As businesses grow their spend in the public cloud to accelerate innovation and to build a competitive advantage, predicting cloud growth accurately short- to long-term becomes increasingly important for leadership. Finance and executives need to know available funds several years into the future to build their innovation roadmap.
In this course, you are going to learn about cloud forecasting and how to align forecasting models with the maturity of your FinOps / Cloud Financial Management practice. You will learn about the relevant terms and concepts as well as how to identify ownership and accountability. We will break down the challenge into addressable parts and walk you through solution approaches at each step.
Learning Objectives
- Understand what cloud forecasting is and why it's important
- Understand what challenges exist in cloud forecasting and how to address them
- Learn about the different ways you can forecast in the cloud
- Learn about what you can do to improve cloud forecasting
- Learn about the role forecasting plays in FinOps
Intended Audience
- This course is for FinOps / Cloud Financial Management and Finance people looking to understand how to improve cloud forecasting and how to increase forecast accuracy.
Prerequisites
A basic understanding of how the cloud works, including compute and storage services and their pricing models, as well as an understanding of the financial processes around forecasting, budgeting, procurement, and allocations.
In the previous section, we learned how to "Align forecasting methodologies with practice maturity" and looked in detail how to perform trend and driver-based forecasting. Now we are going to look at how tools can help with cloud forecasting.
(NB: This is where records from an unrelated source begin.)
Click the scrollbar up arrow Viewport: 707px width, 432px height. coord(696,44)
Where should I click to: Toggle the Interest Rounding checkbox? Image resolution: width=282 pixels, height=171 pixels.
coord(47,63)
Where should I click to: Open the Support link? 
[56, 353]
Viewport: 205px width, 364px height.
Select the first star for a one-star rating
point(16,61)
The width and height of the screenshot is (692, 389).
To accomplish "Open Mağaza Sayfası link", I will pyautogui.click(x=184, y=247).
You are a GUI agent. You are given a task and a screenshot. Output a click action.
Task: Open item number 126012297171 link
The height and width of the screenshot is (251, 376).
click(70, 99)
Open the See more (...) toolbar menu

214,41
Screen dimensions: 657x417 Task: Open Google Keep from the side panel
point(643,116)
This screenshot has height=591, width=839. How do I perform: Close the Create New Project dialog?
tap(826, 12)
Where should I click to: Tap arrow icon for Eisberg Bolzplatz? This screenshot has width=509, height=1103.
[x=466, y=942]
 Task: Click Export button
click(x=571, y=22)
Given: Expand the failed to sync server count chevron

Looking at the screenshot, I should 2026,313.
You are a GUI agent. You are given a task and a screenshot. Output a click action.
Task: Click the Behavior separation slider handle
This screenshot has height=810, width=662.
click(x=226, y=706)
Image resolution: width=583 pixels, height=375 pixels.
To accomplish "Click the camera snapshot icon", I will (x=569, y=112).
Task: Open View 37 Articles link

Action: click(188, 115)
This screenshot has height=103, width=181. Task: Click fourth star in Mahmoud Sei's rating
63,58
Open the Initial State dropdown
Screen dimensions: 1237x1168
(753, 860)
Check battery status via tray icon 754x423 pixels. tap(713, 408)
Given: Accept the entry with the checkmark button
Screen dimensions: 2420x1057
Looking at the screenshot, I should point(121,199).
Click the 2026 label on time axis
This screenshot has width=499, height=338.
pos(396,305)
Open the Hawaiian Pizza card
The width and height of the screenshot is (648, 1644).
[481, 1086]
Tools are very helpful when it comes to cloud forecasting because they have sophisticated algorithms to apply to cost and usage data. Let's start by looking at cloud-native tools. Here I am going to focus on products offered by Amazon Web Services, however, similar products are being offered by all major cloud providers.
AWS Cost Explorer.
Let's start with AWS Cost Explorer. It is a bill visualization tool available in the AWS console. Hourly and Resource level granularity has a cost of one cent per one thousand UsageRecords per month. Using the AWS Cost Explorer application interface or API has a cost of one cent per request.
The tool offers very detailed filtering and grouping capabilities, although groups cannot be nested, meaning we are limited to a single grouping function. There is a built-in forecasting capability, however, it tends to over forecast in my experience.
Users need to learn AWS-specific terms like charge type or purchase option before they can fully utilize the capabilities of the tool. AWS Cost Explorer is a powerful tool and provides more targeted access to billing data compared to viewing invoices in the billing interface as these can be hundreds of pages for larger cloud footprints.
AWS Budgets and Budget Reports.
Next, let's look at AWS Budgets and Budget Reports. Both are available in the AWS console. AWS Budgets has a cost of ten cents starting with the third action-enabled budget; the first two are free. AWS Budget Reports has a cost of one cent per delivered report.
AWS Budgets let you define a fixed or monthly budget which can be recurring or expiring. It supports percentage-based or absolute thresholds and is able to send alerts via email, text message, Amazon Chime, and Slack. Automated actions can be defined that support stopping some types of cloud workloads without user intervention.
Budget Reports are an automated way to send daily, weekly, or monthly budget summaries via email to keep everyone informed of how their cloud spend is trending.
AWS Budgets and Budget Reports allows leadership and engineers to take ownership of their cloud workloads by tracking actual spend against their budgets.
AWS Cost Anomaly Detection.
Next, let's look at AWS Cost Anomaly Detection. This is a relatively new offering that is available for free in the AWS console. It provides the ability to create cost monitors where thresholds, frequencies, and recipients for alerts are defined.
AWS uses machine learning to find anomalous spend behavior which is then aggregated in the detection history. Here anomalies are listed by detection date, severity, duration, and the AWS product that experienced the anomalous spend. Further analysis is possible via links that show the anomaly in AWS Cost Explorer.
AWS Cost Anomaly Detection is a powerful first step in surfacing cloud cost spikes. The tool is capable of detecting very subtle cost variances, something that is likely to be overlooked using a manual process.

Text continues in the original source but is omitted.